As you
start working through filing a patent, you will inevitably stumble
across the term prior art. I remember the first time I was made aware
of it. I was completely confused, and it took some time for me to
completely understand. Let me tell you what prior art is and what it
means to you as you continue to patent your idea.
Prior
art can be defined as all existing information to which a patent
application is compared. This comparison is used to determine if the
new invention is truly new or novel when associated with other known
items. The ability of an invention to be novel is what ultimately
determines if a letter of patent will be awarded or denied the
inventor.
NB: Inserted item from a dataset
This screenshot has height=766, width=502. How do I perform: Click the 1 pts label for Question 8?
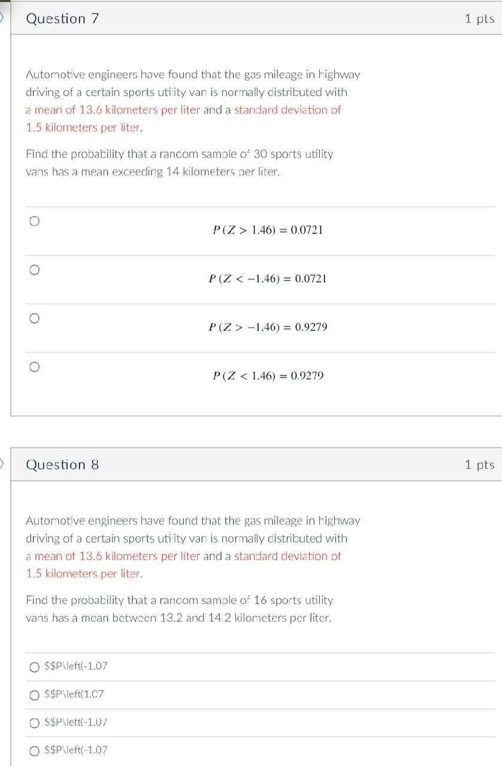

You must invent a new item in order for it to be patented.
Prior
art can come in a variety of forms. Items that currently have in force
patents are certainly the most obvious type. It is easy to see how this
type of art can be used to show how your invention lacks novelty. The
inventor has an active monopoly and would not allow you to use their
idea without proper compensation or royalties paid. Also, patented
items, whose patents are no longer in force, can be used in the same
fashion as in force patents. These items are usually over eighteen
years old and have come to the end of their life cycle. When this
happens, the monopoly held by the inventor is terminated and anyone can
begin to produce, use, or import what was previously patented. Even
though it's no longer enforced as a monopoly, it's still enforced
against any new idea.
Prior
art isn't limited to items that have had, or currently have patents
assigned to them. By definition, it is all existing information, and I
do mean all! Just suppose that you have invented a new machine that
completes some necessary task. While at the local shopping center, you
happen to notice a similar item that accomplishes the same task as your
invention. Closer inspection reveals that the on the shelf item does
not bear a patent pending or in force patent number. What does this
mean? This means that you could manufacturer item as well, but you
could not patent it. The on the shelf item is just as damaging to your
patent application as any patented item is. It shows that your
invention is not as novel as you had hoped.
There is
another area when prior art not so easily uncovered. This type is in
printed form. Newspapers, magazines, technical guides, disclosure
agreements, and any other form of printed material showing an idea,
concept, or application of an item. This information will have to be
considered by any patent examiner when they are reviewing your patent
application.
It is
important to know what prior art is. It's even more important to
understand how it affects an inventor's chance at patenting their idea.
It is everywhere you look, so be diligent in how you search for it!